In this experiment, we will study the motion of a wooden block moving in a circular path with a constant speed ‘v’ and radius ‘R’. We will draw velocity vectors for the wooden block at successive time intervals.

By transferring the tails of these velocity vectors to coincide at a single point, we will observe how the velocity vector changes direction and appears to rotate. The change in velocity (Δ V) will be represented by the base of an isosceles triangle formed by rotating a velocity vector through a small angle.

**Required Items:**

- Wooden block
- Circular path with marked radius ‘R’
- Drawing paper
- Ruler
- Protractor

**Step by Step Procedure:**

- Place the wooden block on the circular path of radius ‘R’.
- At regular time intervals (e.g., every second), observe the position of the wooden block and draw the velocity vector from its position tangent to the circular path, representing its direction and magnitude.
- Repeat this process for several time intervals, marking all the velocity vectors on the drawing paper.

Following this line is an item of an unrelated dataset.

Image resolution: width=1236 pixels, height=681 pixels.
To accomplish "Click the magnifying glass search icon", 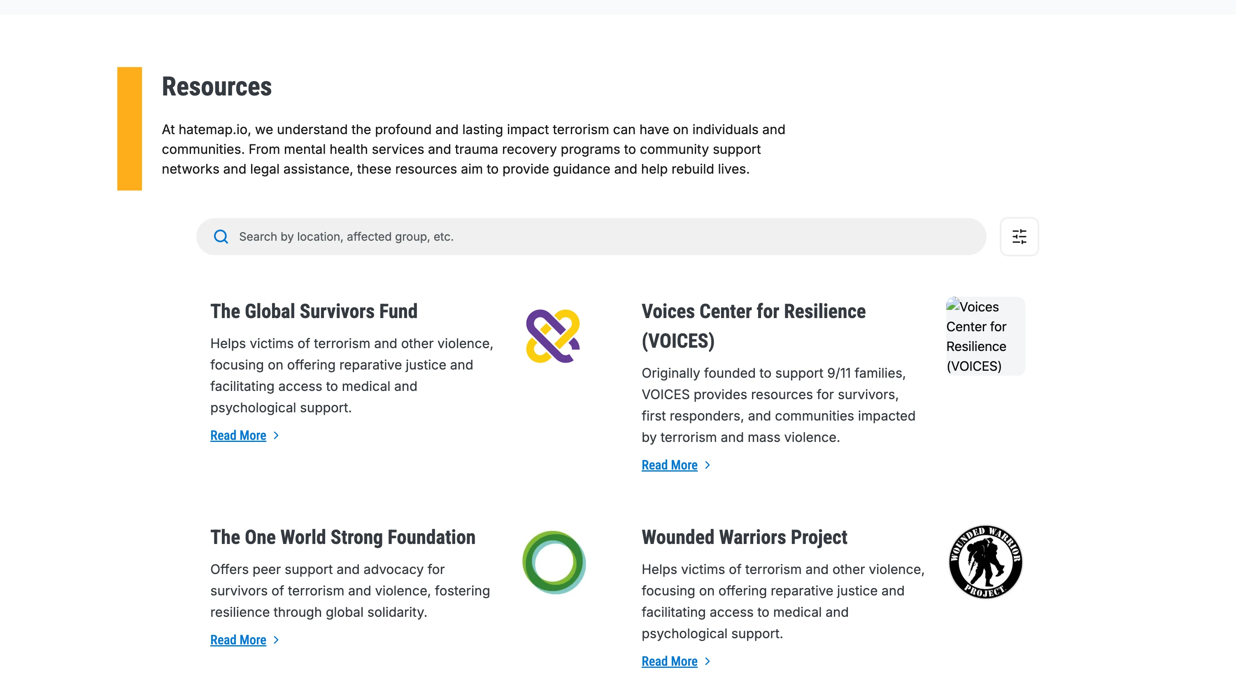I will click(221, 236).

**Experiment Observations: **

- The velocity vectors drawn on the paper will appear to be tangent to the circular path at each time interval.
- As more velocity vectors are drawn, they will form a series of closely spaced vectors pointing in different directions, indicating the continuous change in the direction of velocity.

**Precautions:**

- Ensure the wooden block’s motion is as close to uniform circular motion as possible, with constant speed ‘v’ and a circular path of radius ‘R’.
- Be accurate while drawing the velocity vectors to obtain meaningful observations.

**Lesson Learnt from Experiment:**

The experiment demonstrates that when an object moves in uniform circular motion, its velocity vector changes direction continuously. By drawing successive velocity vectors, we observe that they form a polygon that approximates the circular path.

The smaller the time intervals and the corresponding angles of rotation for the velocity vectors, the more accurate the approximation. Ultimately, the sum of the magnitudes of the changes in velocity during a complete revolution will be equal to the circumference of the circular path (2∏v).